▶ The data

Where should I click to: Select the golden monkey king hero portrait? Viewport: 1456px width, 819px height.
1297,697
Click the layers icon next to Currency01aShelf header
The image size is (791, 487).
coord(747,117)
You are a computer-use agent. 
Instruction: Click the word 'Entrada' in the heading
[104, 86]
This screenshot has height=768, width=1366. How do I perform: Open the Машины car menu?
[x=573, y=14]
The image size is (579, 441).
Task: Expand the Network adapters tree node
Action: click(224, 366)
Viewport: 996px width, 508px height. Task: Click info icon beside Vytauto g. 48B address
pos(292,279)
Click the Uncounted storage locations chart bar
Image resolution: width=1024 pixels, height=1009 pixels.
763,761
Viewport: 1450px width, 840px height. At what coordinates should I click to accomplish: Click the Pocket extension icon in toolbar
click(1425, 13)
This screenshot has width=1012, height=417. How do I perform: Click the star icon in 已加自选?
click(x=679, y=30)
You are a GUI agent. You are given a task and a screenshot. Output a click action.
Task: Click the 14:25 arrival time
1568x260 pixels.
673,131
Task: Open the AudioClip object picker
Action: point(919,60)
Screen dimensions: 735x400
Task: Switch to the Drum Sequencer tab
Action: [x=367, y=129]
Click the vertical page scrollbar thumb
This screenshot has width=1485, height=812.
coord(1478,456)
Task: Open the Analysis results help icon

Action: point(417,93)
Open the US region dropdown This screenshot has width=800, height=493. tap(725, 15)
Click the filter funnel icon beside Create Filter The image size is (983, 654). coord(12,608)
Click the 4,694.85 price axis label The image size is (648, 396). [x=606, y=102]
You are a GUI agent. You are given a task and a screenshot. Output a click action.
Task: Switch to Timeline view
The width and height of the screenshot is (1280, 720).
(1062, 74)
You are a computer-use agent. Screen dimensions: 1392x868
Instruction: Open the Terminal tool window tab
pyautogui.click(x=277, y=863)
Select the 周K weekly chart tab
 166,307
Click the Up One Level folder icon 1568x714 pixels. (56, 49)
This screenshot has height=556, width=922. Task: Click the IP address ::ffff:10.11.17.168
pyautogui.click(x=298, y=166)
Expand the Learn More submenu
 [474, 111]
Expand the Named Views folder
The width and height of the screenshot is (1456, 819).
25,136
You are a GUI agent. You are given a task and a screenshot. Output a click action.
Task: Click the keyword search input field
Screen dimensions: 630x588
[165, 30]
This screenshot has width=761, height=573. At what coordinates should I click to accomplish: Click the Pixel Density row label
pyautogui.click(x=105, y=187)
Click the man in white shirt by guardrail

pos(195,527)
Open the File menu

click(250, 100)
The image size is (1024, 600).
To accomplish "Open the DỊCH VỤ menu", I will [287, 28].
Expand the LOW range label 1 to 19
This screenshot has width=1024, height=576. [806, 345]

▶ Task objective
Take the data above and reproduce it exactly.

▶ Response to this task
Where should I click to: Select the golden monkey king hero portrait? Viewport: 1456px width, 819px height.
1297,697
Click the layers icon next to Currency01aShelf header
The image size is (791, 487).
coord(747,117)
You are a computer-use agent. 
Instruction: Click the word 'Entrada' in the heading
[104, 86]
This screenshot has height=768, width=1366. How do I perform: Open the Машины car menu?
[x=573, y=14]
The image size is (579, 441).
Task: Expand the Network adapters tree node
Action: click(224, 366)
Viewport: 996px width, 508px height. Task: Click info icon beside Vytauto g. 48B address
pos(292,279)
Click the Uncounted storage locations chart bar
Image resolution: width=1024 pixels, height=1009 pixels.
763,761
Viewport: 1450px width, 840px height. At what coordinates should I click to accomplish: Click the Pocket extension icon in toolbar
click(1425, 13)
This screenshot has width=1012, height=417. How do I perform: Click the star icon in 已加自选?
click(x=679, y=30)
You are a GUI agent. You are given a task and a screenshot. Output a click action.
Task: Click the 14:25 arrival time
1568x260 pixels.
673,131
Task: Open the AudioClip object picker
Action: point(919,60)
Screen dimensions: 735x400
Task: Switch to the Drum Sequencer tab
Action: [x=367, y=129]
Click the vertical page scrollbar thumb
This screenshot has width=1485, height=812.
coord(1478,456)
Task: Open the Analysis results help icon

Action: point(417,93)
Open the US region dropdown This screenshot has width=800, height=493. tap(725, 15)
Click the filter funnel icon beside Create Filter The image size is (983, 654). coord(12,608)
Click the 4,694.85 price axis label The image size is (648, 396). [x=606, y=102]
You are a GUI agent. You are given a task and a screenshot. Output a click action.
Task: Switch to Timeline view
The width and height of the screenshot is (1280, 720).
(1062, 74)
You are a computer-use agent. Screen dimensions: 1392x868
Instruction: Open the Terminal tool window tab
pyautogui.click(x=277, y=863)
Select the 周K weekly chart tab
 166,307
Click the Up One Level folder icon 1568x714 pixels. (56, 49)
This screenshot has height=556, width=922. Task: Click the IP address ::ffff:10.11.17.168
pyautogui.click(x=298, y=166)
Expand the Learn More submenu
 [474, 111]
Expand the Named Views folder
The width and height of the screenshot is (1456, 819).
25,136
You are a GUI agent. You are given a task and a screenshot. Output a click action.
Task: Click the keyword search input field
Screen dimensions: 630x588
[165, 30]
This screenshot has width=761, height=573. At what coordinates should I click to accomplish: Click the Pixel Density row label
pyautogui.click(x=105, y=187)
Click the man in white shirt by guardrail

pos(195,527)
Open the File menu

click(250, 100)
The image size is (1024, 600).
To accomplish "Open the DỊCH VỤ menu", I will [287, 28].
Expand the LOW range label 1 to 19
This screenshot has width=1024, height=576. [806, 345]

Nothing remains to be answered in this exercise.